If the merger were approved, he warned that leadership style could shape the culture of the combined institution.

“Aside from the normal integration issues associated with any merger is the prospect that the combined entity may end up with a domineering CEO with a poor attitude toward risk and compliance,” said Gibbons. “Unchecked, that will eventually infect next tier leadership and staff and overall performance. Not only from a compliance aspect, but potentially from a safety and soundness standpoint.”

The boards for banks have the ability to curb bad behavior on the part of management. Gibbons said that many board members, if not most, are independent, have substantial business and/or risk knowledge, and are responsible and accountable for protecting shareholders and the FDIC insurance fund.

“That is not necessarily the case for credit unions,” he said. “A domineering CEO with a poor risk and compliance attitude, and with little if any governance with teeth is a poor prospect and could be outright dangerous.”

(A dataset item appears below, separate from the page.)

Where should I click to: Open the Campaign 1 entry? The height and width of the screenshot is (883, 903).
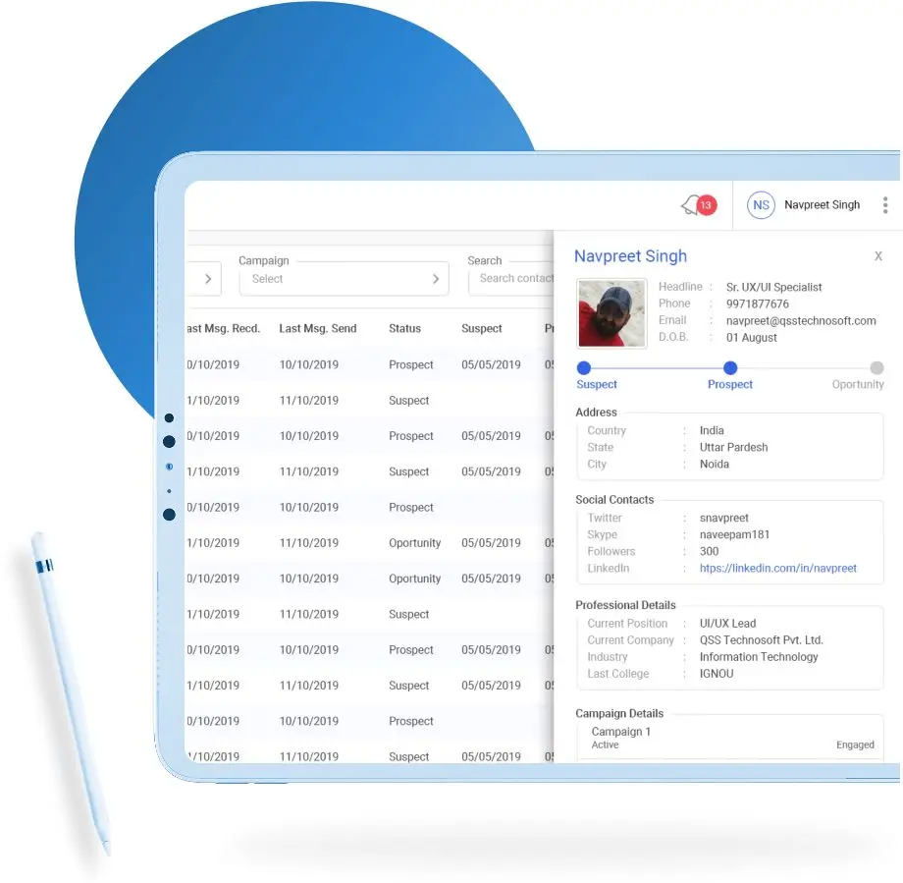pos(620,732)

SDCCU’s Campbell has also said that SDCCU and Cal Coast fundamentally disagree about compliance practices and regulatory requirements, and are actively litigating those disputes. 

“Cal Coast has stated its position that SDCCU’s compliance concerns are meritless,” she said. “Seeking Cal Coast’s approval for operational decisions under these circumstances is impractical.”

Credit unions are complex, heavily regulated financial institutions, added Campbell, and business decisions often require timely action. Disputes over whether particular expenditures or hires, for instance, require approval and could arise routinely. Operating under these circumstances is not a workable arrangement, she said.

“Worse still, SDCCU and Cal Coast are direct competitors operating in the same market and will remain competitors if the merger does not move forward,” said Campbell. “Under the proposed order, SDCCU would be required to seek court and/or Cal Coast approval before making significant business decisions.” 

“This would give our competitors advance notice of hiring plans, strategic expenditures, operational changes, and other business activities,” Campbell said. “We would generally not preview operational decisions for a competitor or allow a competitor to effectively control what acts SDCCU takes.”

Court decision pending

Next month’s court ruling on Cal Coast’s request for a preliminary injunction could determine whether the legal battle continues, though even that decision may not settle the matter.

“I cannot speculate on how a judge may rule. That will depend on the facts before them, their understanding of risks to the credit unions’ members, and California law,” said Gibbons. “I also believe that irrespective of what the judge rules, the NCUA has a sense of their own desired outcome here.”

Even under regular conditions, he added, mergers between financial institutions carry significant risks.

“Under normal circumstances mergers are high-risk propositions as they affect all stakeholders,” Gibbons explained. “Pulling them off so as to benefit most and, at least, cause no harm to others is a huge lift. Merging under less favorable, if not hostile, circumstances will much more likely to cause harm to members, employees, and ultimate success.”